Run A/B Test
Design, execute, and interpret a statistically valid A/B test that produces actionable, trustworthy results for product and marketing decisions.
Why This Is Best Practice
Adopted by: Google, Amazon, Netflix, Booking.com — all run thousands of A/B tests per year as the primary mechanism for product improvement
Impact: Netflix reports testing drove $1B+ in annual subscriber retention improvement; Booking.com runs 1,000+ concurrent tests; Kohavi (2020) shows organizations with mature experimentation programs grow 2–4× faster than peers
Why best: A/B testing is the gold standard for causal inference on live systems — without it, correlation is mistaken for causation, producing decisions that feel informed but reflect bias.
Sources: Kohavi, Tang & Xu "Trustworthy Online Controlled Experiments" (2020) Cambridge; Optimizely "Statistical Significance Calculator"; VWO "A/B Testing Guide" (2023)
Steps
- Write the hypothesis — use this format: "Because [observation/insight], we believe [change] will cause [result] for [audience], which we'll measure by [metric]." A bad hypothesis cannot produce learning regardless of the outcome.

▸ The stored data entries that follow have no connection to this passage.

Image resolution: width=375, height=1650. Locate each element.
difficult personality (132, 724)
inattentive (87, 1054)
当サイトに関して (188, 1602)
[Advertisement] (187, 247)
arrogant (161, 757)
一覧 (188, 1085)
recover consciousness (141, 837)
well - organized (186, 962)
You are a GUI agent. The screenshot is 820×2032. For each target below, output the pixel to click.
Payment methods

- Define primary and secondary metrics — primary metric: the one metric that decides winner/loser; secondary metrics: guardrail metrics that must not deteriorate (e.g., conversion rate is primary; revenue per visitor is guardrail).
- Calculate required sample size — use a power calculator: input baseline conversion rate, minimum detectable effect (MDE, typically 10–20%), significance level (α = 0.05), and power (β = 0.80); this gives required visitors per variant.

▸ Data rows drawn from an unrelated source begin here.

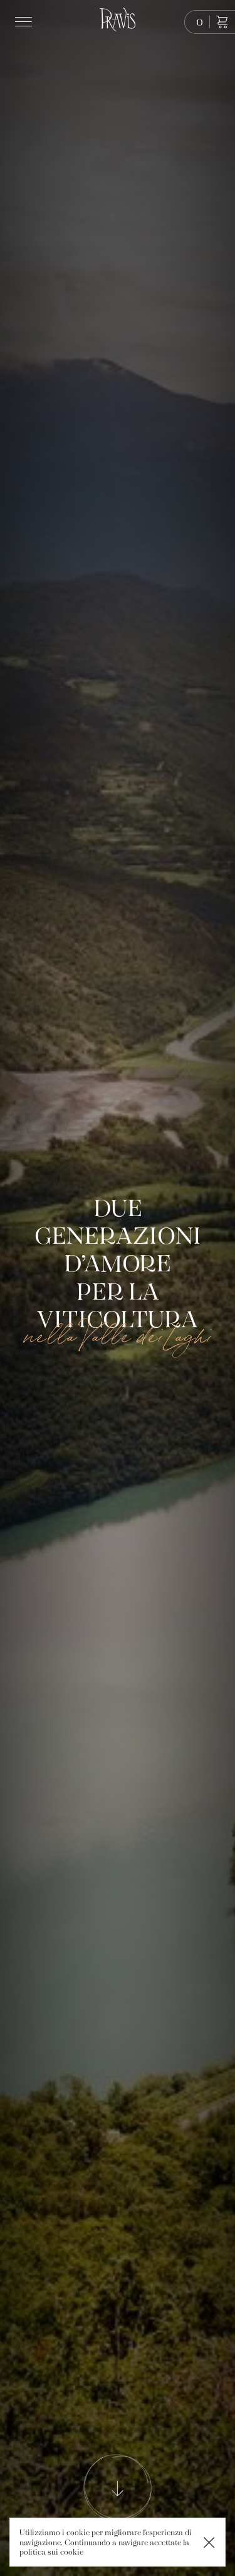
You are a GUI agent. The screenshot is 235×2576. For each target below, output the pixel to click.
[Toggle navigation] (26, 22)
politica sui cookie (51, 2551)
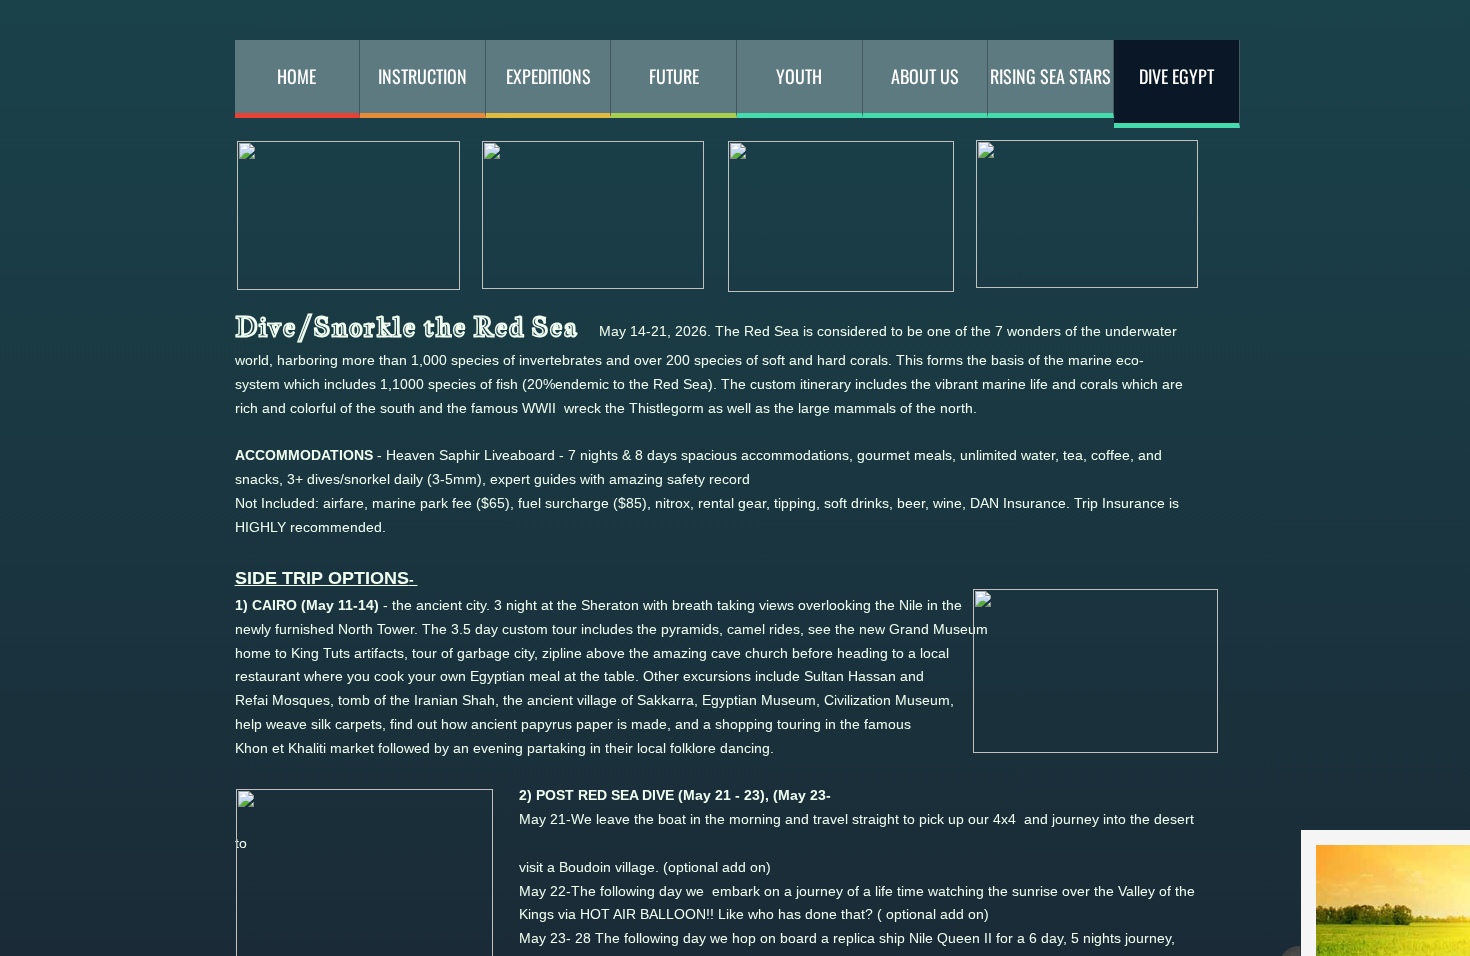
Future (674, 76)
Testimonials (354, 198)
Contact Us (354, 238)
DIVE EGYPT (1176, 76)
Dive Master (355, 357)
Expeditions (548, 76)
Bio (354, 80)
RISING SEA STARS (1050, 76)
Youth (799, 76)
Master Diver (354, 317)
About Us (925, 76)
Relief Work (355, 119)
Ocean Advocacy (355, 159)
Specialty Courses (355, 396)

- Estimate test duration — duration = required sample size per variant ÷ daily traffic to the test page; minimum 7 days (weekly seasonality), maximum 4–6 weeks (novelty effect fades); if duration >6 weeks, increase MDE or accept lower power.

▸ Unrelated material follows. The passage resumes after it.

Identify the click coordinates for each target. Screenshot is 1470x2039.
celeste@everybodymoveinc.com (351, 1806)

- Implement the test — use a testing platform (Optimizely, VWO, AB Tasty, Statsig, Eppo, or built-in platform tools); randomize at user level (not session level) to avoid re-assignment; verify traffic split (50/50 for standard A/B).
- Run a pre-test check — run the experiment for 24h with both variants identical (A/A test); if results show significant difference, fix the randomization or data collection bug before proceeding.
- Monitor for sample ratio mismatch (SRM) — check daily that variant traffic volumes match the intended split ±1%; SRM (e.g., variant A gets 60% of traffic instead of 50%) indicates a tracking bug that invalidates results.
- Do not peek — avoid checking results before the planned end date; peeking and stopping early inflates false positive rates from 5% to 30%+ (Kohavi 2020); use sequential testing if early stopping is required.
- Read results correctly — declare a winner only if: p < 0.05 (or 95% CI excludes zero) AND primary metric moved in the expected direction AND guardrail metrics are not significantly harmed.
- Ship, learn, and document — if significant: ship the winner; if not significant: document the null result as a learning (null results are equally informative); add to the experiment log; plan the next iteration.
Rules
- One primary metric per test — multiple primary metrics require multiple hypothesis tests and Bonferroni correction; keep it simple.
- Never end a test early because the winner "looks obvious" — this is the most common source of invalid A/B test conclusions.
- Sample ratio mismatch must be investigated before reading results — SRM makes all statistics meaningless; it must be resolved or the test must be restarted.
- Minimum 7 days runtime for any web/app test — day-of-week effects can make early results reverse completely by day 7.
- Null results must be documented — a test that shows no effect tells you what not to build; it is equally valuable to the organization as a positive result.
Common Mistakes
- No pre-calculated sample size — ending the test when "it feels like enough data" produces wildly wrong conclusions.
- Changing the test mid-run — modifying the variant, traffic percentage, or metric after the test starts invalidates all prior data.
- Peeking and stopping early — the #1 source of false positives in A/B testing; p-values are not valid at arbitrary stopping points.
- Testing too many variants — 4+ variants require much larger sample sizes and longer run times; 2-variant tests are faster and more reliable.
- Ignoring guardrail metrics — a variant that improves CTR while halving revenue per session is not a winner.
When NOT to Use
- Traffic too low to reach statistical significance within a reasonable timeframe
- Changes that cannot be randomized at the user level (e.g., pricing changes visible to groups)
- Qualitative questions (use user interviews, surveys, or usability tests instead)